A long-cherished vision of drones is to autonomously traverse through clutter to reach every corner of the world using onboard sensing and computation. In this paper, we combine onboard 3D lidar sensing and sim-to-real reinforcement learning (RL) to enable autonomous flight in cluttered environments. Compared to vision sensors, lidars appear to be more straightforward and accurate for geometric modeling of surroundings, which is one of the most important cues for successful obstacle avoidance. On the other hand, sim-to-real RL approach facilitates the realization of low-latency control, without the hierarchy of trajectory generation and tracking.
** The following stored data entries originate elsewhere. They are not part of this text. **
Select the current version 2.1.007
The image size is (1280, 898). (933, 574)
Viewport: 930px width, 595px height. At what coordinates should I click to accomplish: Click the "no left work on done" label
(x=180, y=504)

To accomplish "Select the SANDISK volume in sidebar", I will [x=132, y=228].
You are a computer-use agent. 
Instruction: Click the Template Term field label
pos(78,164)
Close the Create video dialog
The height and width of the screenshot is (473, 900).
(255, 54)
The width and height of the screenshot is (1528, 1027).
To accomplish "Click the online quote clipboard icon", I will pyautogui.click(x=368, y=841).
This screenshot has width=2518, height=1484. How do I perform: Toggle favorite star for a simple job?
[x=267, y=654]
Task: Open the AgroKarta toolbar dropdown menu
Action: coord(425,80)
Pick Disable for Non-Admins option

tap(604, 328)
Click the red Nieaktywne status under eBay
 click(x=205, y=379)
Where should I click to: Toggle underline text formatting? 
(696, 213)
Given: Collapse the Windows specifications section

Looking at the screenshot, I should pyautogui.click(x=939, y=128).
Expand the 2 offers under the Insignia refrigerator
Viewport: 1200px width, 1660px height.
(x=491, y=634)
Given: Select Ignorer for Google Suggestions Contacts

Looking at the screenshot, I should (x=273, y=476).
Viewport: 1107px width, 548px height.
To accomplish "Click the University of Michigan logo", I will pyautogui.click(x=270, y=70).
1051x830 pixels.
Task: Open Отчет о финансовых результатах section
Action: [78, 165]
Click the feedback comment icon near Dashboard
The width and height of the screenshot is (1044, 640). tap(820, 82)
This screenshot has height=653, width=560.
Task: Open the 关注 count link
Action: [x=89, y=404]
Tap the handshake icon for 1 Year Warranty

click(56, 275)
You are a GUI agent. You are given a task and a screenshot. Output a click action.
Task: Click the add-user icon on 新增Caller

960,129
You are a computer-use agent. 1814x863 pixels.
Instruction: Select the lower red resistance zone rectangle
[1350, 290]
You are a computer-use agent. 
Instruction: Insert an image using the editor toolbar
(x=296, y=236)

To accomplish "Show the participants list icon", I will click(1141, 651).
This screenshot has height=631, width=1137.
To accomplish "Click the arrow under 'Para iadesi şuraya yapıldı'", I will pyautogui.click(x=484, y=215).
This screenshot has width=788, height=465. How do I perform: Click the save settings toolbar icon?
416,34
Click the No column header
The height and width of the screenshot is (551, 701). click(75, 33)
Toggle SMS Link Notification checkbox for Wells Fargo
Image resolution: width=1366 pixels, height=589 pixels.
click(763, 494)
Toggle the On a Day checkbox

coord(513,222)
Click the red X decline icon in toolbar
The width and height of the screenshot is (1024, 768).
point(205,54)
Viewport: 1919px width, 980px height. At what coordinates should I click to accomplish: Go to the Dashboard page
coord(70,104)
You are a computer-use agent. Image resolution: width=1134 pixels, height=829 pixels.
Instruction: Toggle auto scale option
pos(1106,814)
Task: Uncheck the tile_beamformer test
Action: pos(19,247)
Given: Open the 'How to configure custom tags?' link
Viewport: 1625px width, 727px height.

We demonstrate that, with design choices of practical significance, we can effectively combine the advantages of 3D lidar sensing and RL to control a quadrotor through a low-level control interface at 50Hz. The key to successfully learn the policy in a lightweight way lies in a specialized surrogate of the lidar's raw point clouds, which simplifies learning while retaining a fine-grained perception to detect narrow free space and thin obstacles. Simulation statistics demonstrate the advantages of the proposed system over alternatives, such as performing easier maneuvers and higher success rates at different speed constraints. With lightweight simulation techniques, the policy trained in the simulator can control a physical quadrotor, where the system can dodge thin obstacles and safely traverse randomly distributed obstacles.

Paper Structure

This paper contains 28 sections, 1 equation, 5 figures.

Figures (5)

  • Figure 1: The illustration of the task-relevant lidar sensing representation. (a) The red square cones are examples of partitions for constructing the lidar sensing input, and the red dots represent the raw point cloud. The grid lines on the sphere visualize the partitions. (b) On the top is a schematic of the lidar's FoV, where the cartoon image is from the Livox Mid-360 website livoxmid360. On the bottom is the unknown region calculated from the historical frames of FoV.
  • Figure 2: The system and policy architectures. The system includes algorithmic components such as a MLP neural controller and estimation algorithms. The lidar sensing representation from MLP encoder, along with velocity $\boldsymbol{v}$, attitude $\boldsymbol{\mathrm q}$, goal direction $\boldsymbol{\mathrm g}$, last desired thrust $T_{\mathrm{last}}$, and last desired bodyrate $\boldsymbol \omega_{\mathrm{last}}$ are fed into the MLP fusion module. The output command is desired thrust $T$ and bodyrate $\boldsymbol \omega$.
  • Figure 3: The evolution of undiscounted return of the proposed exteroception representation vs occupancy map during training.$N_e$ and $N_{bs}$ denote the number of training environments and mini-batch size, respectively.
  • Figure 4: Benchmark results with previous systems under different maximum speeds. Figures (a)-(c) illustrate the comparison results of success rate in scenarios I, II, and III, respectively. Scenario I: A 40m$\times$10m map with around 100 obstacles, and the obstacle radius is randomly sampled within 0.5 $\sim$ 0.7m. Scenario II: The size of the obstacles is set within 0.5 $\sim$ 0.7m, but the number of obstacles is increased to around 130. Scenario III: The obstacle radius is randomized between 0.5m $\sim$ 1.2m, with around 90 obstacles. (d) The example (successful) trajectory results of the compared approaches in scenario III with the speed constraint of 3.0m/s, and the corresponding flight distances are provided.
  • Figure 5: Results of indoor flight of the proposed system. (a) Indoor scenario I. (b) Indoor scenario II. The quadrotor can fly through the cluttered environments safely. The arrows represent the flight direction. (c) & (d) Two highlighted trials of thin-obstacle avoidance and corresponding snapshots.